Task prompt> Nothing should change. Output the data exactly.

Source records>
+++

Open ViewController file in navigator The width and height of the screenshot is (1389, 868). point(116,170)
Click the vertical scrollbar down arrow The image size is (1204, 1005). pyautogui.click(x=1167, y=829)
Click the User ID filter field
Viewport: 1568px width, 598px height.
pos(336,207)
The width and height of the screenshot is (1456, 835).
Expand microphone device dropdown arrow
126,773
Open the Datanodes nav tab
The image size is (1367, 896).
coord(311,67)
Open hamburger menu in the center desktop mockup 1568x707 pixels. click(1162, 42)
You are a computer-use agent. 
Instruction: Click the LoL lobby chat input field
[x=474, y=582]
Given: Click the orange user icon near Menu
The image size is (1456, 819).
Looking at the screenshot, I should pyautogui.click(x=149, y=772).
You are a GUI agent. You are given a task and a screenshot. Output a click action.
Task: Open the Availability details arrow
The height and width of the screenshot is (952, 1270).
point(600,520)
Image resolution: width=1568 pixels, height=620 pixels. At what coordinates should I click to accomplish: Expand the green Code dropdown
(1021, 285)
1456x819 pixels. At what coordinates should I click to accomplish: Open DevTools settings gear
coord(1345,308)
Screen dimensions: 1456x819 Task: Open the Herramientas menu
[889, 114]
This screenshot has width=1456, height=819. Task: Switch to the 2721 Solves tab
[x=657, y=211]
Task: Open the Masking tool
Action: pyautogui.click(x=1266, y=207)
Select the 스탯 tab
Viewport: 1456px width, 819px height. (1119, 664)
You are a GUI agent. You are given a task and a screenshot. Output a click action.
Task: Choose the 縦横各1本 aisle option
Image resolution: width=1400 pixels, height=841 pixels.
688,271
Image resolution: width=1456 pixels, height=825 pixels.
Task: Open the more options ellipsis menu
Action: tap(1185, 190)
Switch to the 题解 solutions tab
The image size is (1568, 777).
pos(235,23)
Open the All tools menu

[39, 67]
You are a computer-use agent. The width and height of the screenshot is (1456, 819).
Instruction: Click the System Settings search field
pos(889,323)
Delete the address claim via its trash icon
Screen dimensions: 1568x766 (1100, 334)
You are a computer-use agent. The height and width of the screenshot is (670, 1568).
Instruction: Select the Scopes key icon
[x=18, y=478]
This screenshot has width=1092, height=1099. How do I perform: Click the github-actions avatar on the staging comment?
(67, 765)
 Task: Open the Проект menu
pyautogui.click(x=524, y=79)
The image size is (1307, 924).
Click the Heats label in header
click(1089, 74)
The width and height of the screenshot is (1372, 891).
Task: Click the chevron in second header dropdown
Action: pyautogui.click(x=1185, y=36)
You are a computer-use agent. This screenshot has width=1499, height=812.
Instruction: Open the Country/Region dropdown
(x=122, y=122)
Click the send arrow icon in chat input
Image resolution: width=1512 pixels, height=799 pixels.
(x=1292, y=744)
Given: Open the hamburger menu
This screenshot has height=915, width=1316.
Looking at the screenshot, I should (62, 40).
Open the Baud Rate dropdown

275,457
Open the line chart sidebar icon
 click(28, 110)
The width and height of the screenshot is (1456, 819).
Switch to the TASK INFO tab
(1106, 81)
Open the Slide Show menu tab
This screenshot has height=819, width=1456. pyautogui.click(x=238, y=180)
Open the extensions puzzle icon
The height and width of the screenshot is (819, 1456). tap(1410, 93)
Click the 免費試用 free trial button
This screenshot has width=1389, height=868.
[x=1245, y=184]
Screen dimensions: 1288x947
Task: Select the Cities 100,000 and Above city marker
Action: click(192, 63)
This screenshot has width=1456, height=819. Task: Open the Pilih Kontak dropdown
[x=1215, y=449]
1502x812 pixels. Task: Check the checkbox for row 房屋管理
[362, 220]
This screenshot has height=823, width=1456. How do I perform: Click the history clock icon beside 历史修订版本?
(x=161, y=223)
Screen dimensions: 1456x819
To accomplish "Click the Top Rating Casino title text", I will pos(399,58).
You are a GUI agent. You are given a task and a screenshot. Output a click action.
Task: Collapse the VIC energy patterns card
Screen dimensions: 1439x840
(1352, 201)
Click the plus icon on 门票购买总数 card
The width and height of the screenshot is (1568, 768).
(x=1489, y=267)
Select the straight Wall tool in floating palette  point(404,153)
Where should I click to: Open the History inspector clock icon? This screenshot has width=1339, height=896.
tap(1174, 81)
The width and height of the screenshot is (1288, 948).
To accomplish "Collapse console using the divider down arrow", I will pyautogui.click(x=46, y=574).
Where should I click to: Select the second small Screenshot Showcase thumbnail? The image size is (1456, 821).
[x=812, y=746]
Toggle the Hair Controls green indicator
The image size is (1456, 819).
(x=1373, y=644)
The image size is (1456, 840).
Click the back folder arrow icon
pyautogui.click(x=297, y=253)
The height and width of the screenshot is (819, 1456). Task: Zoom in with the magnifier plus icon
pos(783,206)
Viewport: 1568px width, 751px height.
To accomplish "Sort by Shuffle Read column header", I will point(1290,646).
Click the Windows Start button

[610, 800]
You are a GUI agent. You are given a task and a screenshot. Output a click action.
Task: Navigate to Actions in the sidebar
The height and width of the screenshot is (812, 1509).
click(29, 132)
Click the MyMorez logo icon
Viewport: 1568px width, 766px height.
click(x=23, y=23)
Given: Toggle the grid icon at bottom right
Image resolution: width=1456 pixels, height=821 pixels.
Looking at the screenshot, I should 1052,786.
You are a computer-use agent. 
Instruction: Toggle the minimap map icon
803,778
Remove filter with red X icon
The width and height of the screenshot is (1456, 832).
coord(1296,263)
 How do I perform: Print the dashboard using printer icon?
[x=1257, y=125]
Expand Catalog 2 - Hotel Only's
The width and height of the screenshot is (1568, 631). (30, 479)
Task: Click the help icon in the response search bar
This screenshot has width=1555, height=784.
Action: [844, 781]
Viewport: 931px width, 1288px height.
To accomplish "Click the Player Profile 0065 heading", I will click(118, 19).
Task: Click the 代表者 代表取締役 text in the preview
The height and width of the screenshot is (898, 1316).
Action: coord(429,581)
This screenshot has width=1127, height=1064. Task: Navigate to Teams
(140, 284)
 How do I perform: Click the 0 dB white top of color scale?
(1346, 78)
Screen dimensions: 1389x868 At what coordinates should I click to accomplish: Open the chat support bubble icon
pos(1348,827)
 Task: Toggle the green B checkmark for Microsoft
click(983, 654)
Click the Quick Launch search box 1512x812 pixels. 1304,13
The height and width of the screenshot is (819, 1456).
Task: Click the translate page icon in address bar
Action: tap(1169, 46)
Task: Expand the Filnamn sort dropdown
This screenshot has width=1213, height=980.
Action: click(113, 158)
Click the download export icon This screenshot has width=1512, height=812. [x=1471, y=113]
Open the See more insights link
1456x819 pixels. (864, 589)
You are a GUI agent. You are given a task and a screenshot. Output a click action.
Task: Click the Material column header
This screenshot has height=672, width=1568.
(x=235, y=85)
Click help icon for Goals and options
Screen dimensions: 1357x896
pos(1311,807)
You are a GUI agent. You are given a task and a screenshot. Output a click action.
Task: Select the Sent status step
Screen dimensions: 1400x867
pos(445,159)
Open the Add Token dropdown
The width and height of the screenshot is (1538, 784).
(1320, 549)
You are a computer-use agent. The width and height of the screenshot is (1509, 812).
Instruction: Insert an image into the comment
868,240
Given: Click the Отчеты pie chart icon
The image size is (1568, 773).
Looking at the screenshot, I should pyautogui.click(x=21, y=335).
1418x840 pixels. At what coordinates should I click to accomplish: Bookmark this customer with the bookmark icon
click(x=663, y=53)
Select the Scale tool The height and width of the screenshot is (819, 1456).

+++

Written reply>
Open ViewController file in navigator The width and height of the screenshot is (1389, 868). point(116,170)
Click the vertical scrollbar down arrow The image size is (1204, 1005). pyautogui.click(x=1167, y=829)
Click the User ID filter field
Viewport: 1568px width, 598px height.
pos(336,207)
The width and height of the screenshot is (1456, 835).
Expand microphone device dropdown arrow
126,773
Open the Datanodes nav tab
The image size is (1367, 896).
coord(311,67)
Open hamburger menu in the center desktop mockup 1568x707 pixels. click(1162, 42)
You are a computer-use agent. 
Instruction: Click the LoL lobby chat input field
[x=474, y=582]
Given: Click the orange user icon near Menu
The image size is (1456, 819).
Looking at the screenshot, I should pyautogui.click(x=149, y=772).
You are a GUI agent. You are given a task and a screenshot. Output a click action.
Task: Open the Availability details arrow
The height and width of the screenshot is (952, 1270).
point(600,520)
Image resolution: width=1568 pixels, height=620 pixels. At what coordinates should I click to accomplish: Expand the green Code dropdown
(1021, 285)
1456x819 pixels. At what coordinates should I click to accomplish: Open DevTools settings gear
coord(1345,308)
Screen dimensions: 1456x819 Task: Open the Herramientas menu
[889, 114]
This screenshot has width=1456, height=819. Task: Switch to the 2721 Solves tab
[x=657, y=211]
Task: Open the Masking tool
Action: pyautogui.click(x=1266, y=207)
Select the 스탯 tab
Viewport: 1456px width, 819px height. (1119, 664)
You are a GUI agent. You are given a task and a screenshot. Output a click action.
Task: Choose the 縦横各1本 aisle option
Image resolution: width=1400 pixels, height=841 pixels.
688,271
Image resolution: width=1456 pixels, height=825 pixels.
Task: Open the more options ellipsis menu
Action: tap(1185, 190)
Switch to the 题解 solutions tab
The image size is (1568, 777).
pos(235,23)
Open the All tools menu

[39, 67]
You are a computer-use agent. The width and height of the screenshot is (1456, 819).
Instruction: Click the System Settings search field
pos(889,323)
Delete the address claim via its trash icon
Screen dimensions: 1568x766 (1100, 334)
You are a computer-use agent. The height and width of the screenshot is (670, 1568).
Instruction: Select the Scopes key icon
[x=18, y=478]
This screenshot has width=1092, height=1099. How do I perform: Click the github-actions avatar on the staging comment?
(67, 765)
 Task: Open the Проект menu
pyautogui.click(x=524, y=79)
The image size is (1307, 924).
Click the Heats label in header
click(1089, 74)
The width and height of the screenshot is (1372, 891).
Task: Click the chevron in second header dropdown
Action: pyautogui.click(x=1185, y=36)
You are a computer-use agent. This screenshot has width=1499, height=812.
Instruction: Open the Country/Region dropdown
(x=122, y=122)
Click the send arrow icon in chat input
Image resolution: width=1512 pixels, height=799 pixels.
(x=1292, y=744)
Given: Open the hamburger menu
This screenshot has height=915, width=1316.
Looking at the screenshot, I should (62, 40).
Open the Baud Rate dropdown

275,457
Open the line chart sidebar icon
 click(28, 110)
The width and height of the screenshot is (1456, 819).
Switch to the TASK INFO tab
(1106, 81)
Open the Slide Show menu tab
This screenshot has height=819, width=1456. pyautogui.click(x=238, y=180)
Open the extensions puzzle icon
The height and width of the screenshot is (819, 1456). tap(1410, 93)
Click the 免費試用 free trial button
This screenshot has width=1389, height=868.
[x=1245, y=184]
Screen dimensions: 1288x947
Task: Select the Cities 100,000 and Above city marker
Action: click(192, 63)
This screenshot has width=1456, height=819. Task: Open the Pilih Kontak dropdown
[x=1215, y=449]
1502x812 pixels. Task: Check the checkbox for row 房屋管理
[362, 220]
This screenshot has height=823, width=1456. How do I perform: Click the history clock icon beside 历史修订版本?
(x=161, y=223)
Screen dimensions: 1456x819
To accomplish "Click the Top Rating Casino title text", I will pos(399,58).
You are a GUI agent. You are given a task and a screenshot. Output a click action.
Task: Collapse the VIC energy patterns card
Screen dimensions: 1439x840
(1352, 201)
Click the plus icon on 门票购买总数 card
The width and height of the screenshot is (1568, 768).
(x=1489, y=267)
Select the straight Wall tool in floating palette  point(404,153)
Where should I click to: Open the History inspector clock icon? This screenshot has width=1339, height=896.
tap(1174, 81)
The width and height of the screenshot is (1288, 948).
To accomplish "Collapse console using the divider down arrow", I will pyautogui.click(x=46, y=574).
Where should I click to: Select the second small Screenshot Showcase thumbnail? The image size is (1456, 821).
[x=812, y=746]
Toggle the Hair Controls green indicator
The image size is (1456, 819).
(x=1373, y=644)
The image size is (1456, 840).
Click the back folder arrow icon
pyautogui.click(x=297, y=253)
The height and width of the screenshot is (819, 1456). Task: Zoom in with the magnifier plus icon
pos(783,206)
Viewport: 1568px width, 751px height.
To accomplish "Sort by Shuffle Read column header", I will point(1290,646).
Click the Windows Start button

[610, 800]
You are a GUI agent. You are given a task and a screenshot. Output a click action.
Task: Navigate to Actions in the sidebar
The height and width of the screenshot is (812, 1509).
click(29, 132)
Click the MyMorez logo icon
Viewport: 1568px width, 766px height.
click(x=23, y=23)
Given: Toggle the grid icon at bottom right
Image resolution: width=1456 pixels, height=821 pixels.
Looking at the screenshot, I should 1052,786.
You are a computer-use agent. 
Instruction: Toggle the minimap map icon
803,778
Remove filter with red X icon
The width and height of the screenshot is (1456, 832).
coord(1296,263)
 How do I perform: Print the dashboard using printer icon?
[x=1257, y=125]
Expand Catalog 2 - Hotel Only's
The width and height of the screenshot is (1568, 631). (30, 479)
Task: Click the help icon in the response search bar
This screenshot has width=1555, height=784.
Action: [844, 781]
Viewport: 931px width, 1288px height.
To accomplish "Click the Player Profile 0065 heading", I will click(118, 19).
Task: Click the 代表者 代表取締役 text in the preview
The height and width of the screenshot is (898, 1316).
Action: coord(429,581)
This screenshot has width=1127, height=1064. Task: Navigate to Teams
(140, 284)
 How do I perform: Click the 0 dB white top of color scale?
(1346, 78)
Screen dimensions: 1389x868 At what coordinates should I click to accomplish: Open the chat support bubble icon
pos(1348,827)
 Task: Toggle the green B checkmark for Microsoft
click(983, 654)
Click the Quick Launch search box 1512x812 pixels. 1304,13
The height and width of the screenshot is (819, 1456).
Task: Click the translate page icon in address bar
Action: tap(1169, 46)
Task: Expand the Filnamn sort dropdown
This screenshot has width=1213, height=980.
Action: click(113, 158)
Click the download export icon This screenshot has width=1512, height=812. [x=1471, y=113]
Open the See more insights link
1456x819 pixels. (864, 589)
You are a GUI agent. You are given a task and a screenshot. Output a click action.
Task: Click the Material column header
This screenshot has height=672, width=1568.
(x=235, y=85)
Click help icon for Goals and options
Screen dimensions: 1357x896
pos(1311,807)
You are a GUI agent. You are given a task and a screenshot. Output a click action.
Task: Select the Sent status step
Screen dimensions: 1400x867
pos(445,159)
Open the Add Token dropdown
The width and height of the screenshot is (1538, 784).
(1320, 549)
You are a computer-use agent. The width and height of the screenshot is (1509, 812).
Instruction: Insert an image into the comment
868,240
Given: Click the Отчеты pie chart icon
The image size is (1568, 773).
Looking at the screenshot, I should pyautogui.click(x=21, y=335).
1418x840 pixels. At what coordinates should I click to accomplish: Bookmark this customer with the bookmark icon
click(x=663, y=53)
Select the Scale tool The height and width of the screenshot is (819, 1456).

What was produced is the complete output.